Me: Nice try, Santa.
“Please use handrail. Or you know what? Go on, break your neck because you didn’t use the handrail just to spite me.”
-if my mom had been the recorded voice at the airport
I hate when I’m on the treadmill and my hand accidentally hits the stop button & I have to get off and eat a bacon grilled cheese sandwich.
I like listening to Phil Collins in the shower. He gets creeped out when he sees me, though.
Me: GD potholes
My kids: WEEEEEEEEE
I let my baby girl know she can do anything.
Except taking the bow out of her hair cuz IT’S REALLY CUTE AND SHE NEEDS TO LEAVE IT ALONE.

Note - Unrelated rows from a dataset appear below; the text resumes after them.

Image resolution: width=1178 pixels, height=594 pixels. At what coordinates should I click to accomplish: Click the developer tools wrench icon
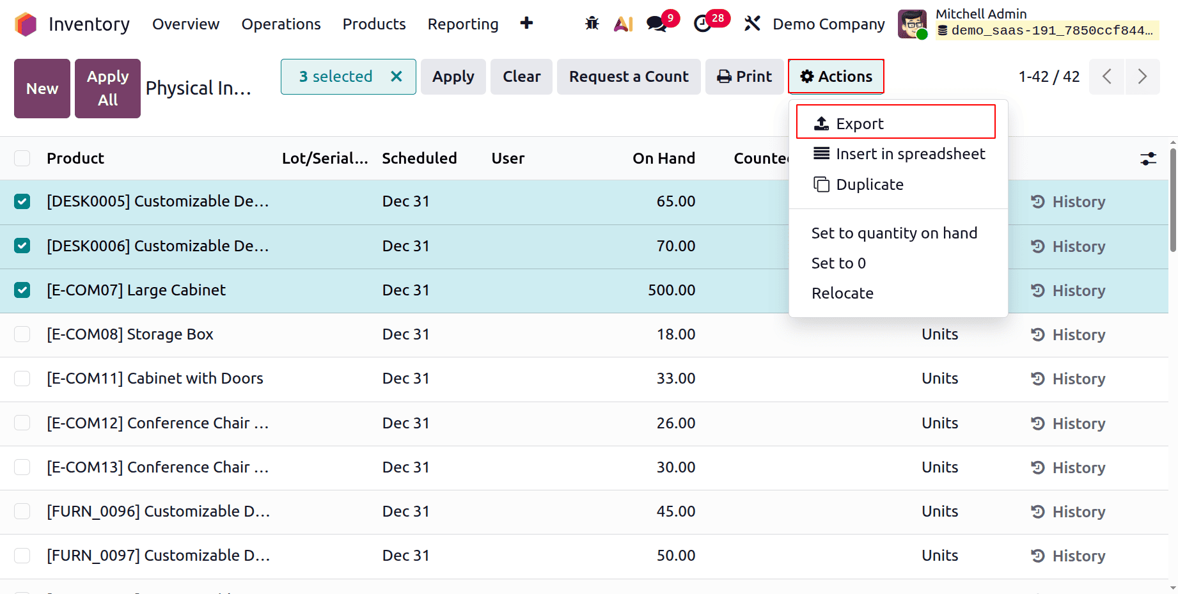pos(752,24)
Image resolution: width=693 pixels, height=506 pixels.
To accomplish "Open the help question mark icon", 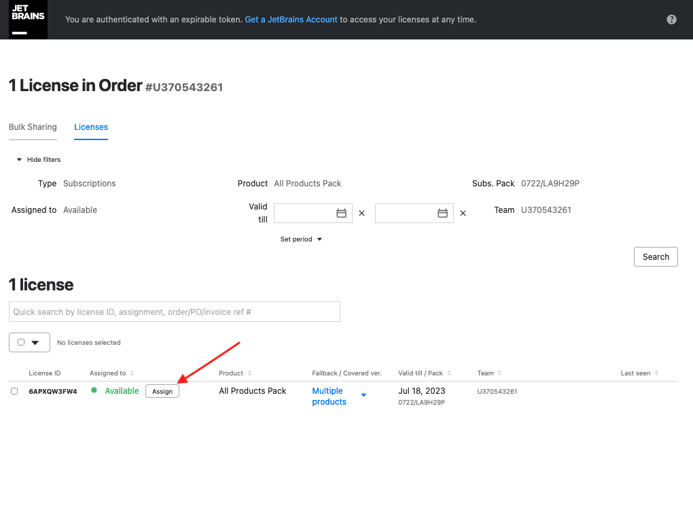I will point(671,20).
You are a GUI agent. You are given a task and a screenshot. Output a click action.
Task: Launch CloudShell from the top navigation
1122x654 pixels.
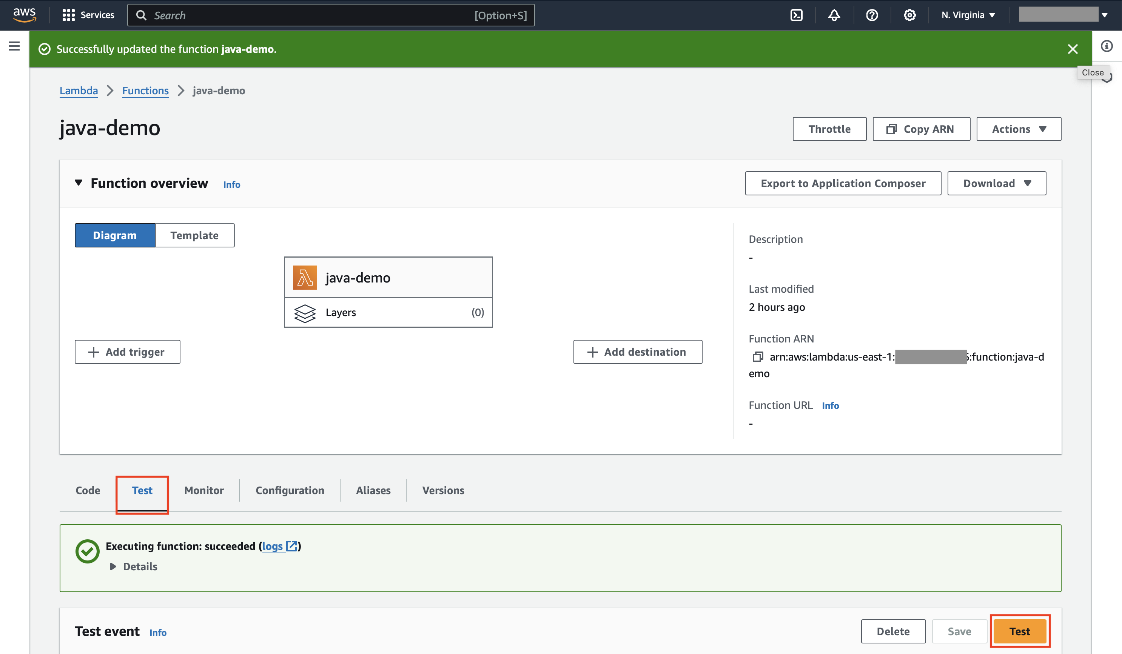click(x=797, y=15)
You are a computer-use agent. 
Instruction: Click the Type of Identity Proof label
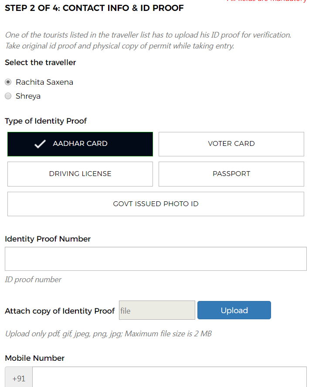pos(46,121)
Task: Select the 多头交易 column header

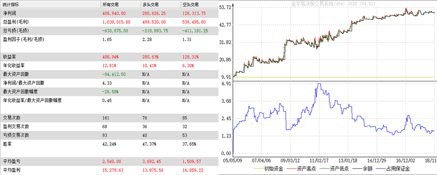Action: tap(151, 4)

My favorite new hobby is walking by my four year old and unnecessarily explaining to her whatever the item she’s holding is. “That’s a plate. You use it to hold food when you’re eating.” Her:”I KNOW WHAT A PLATE IS! YOU DON’T HAVE TO TELL ME THAT!”
It’s like mama always says, you’ve gotta pickle your battles
Stick your battles in a jar
Pour brine all over your battles
Let those battles sit for months until they turn sour
Choose the juiciest battle and serve it with a nice pastrami sandwich
[trying to sleep]
Me: ok, just breathe and relax.
Brain: OR WE COULD TRY AND FIGURE OUT THE EXACT MOMENT ALL YOUR HOPES AND DREAMS DIED
Teaching my kid math like:
If swimming lessons start in 3 minutes and the pool is 10 minutes away, how late are we going to be?
Sad thing is, they probably never even gave it a chance
The Internet makes things so convenient. Before it existed, if you wanted to order a DVD online, you had to invent the Internet.
Me: Sometimes I wish I wasn’t shy and introverted
Alcohol: I’VE GOT GREAT NEWS!
What do you mean you don’t know what Care Bear would win in a fist fight? Get off me, this sex is over.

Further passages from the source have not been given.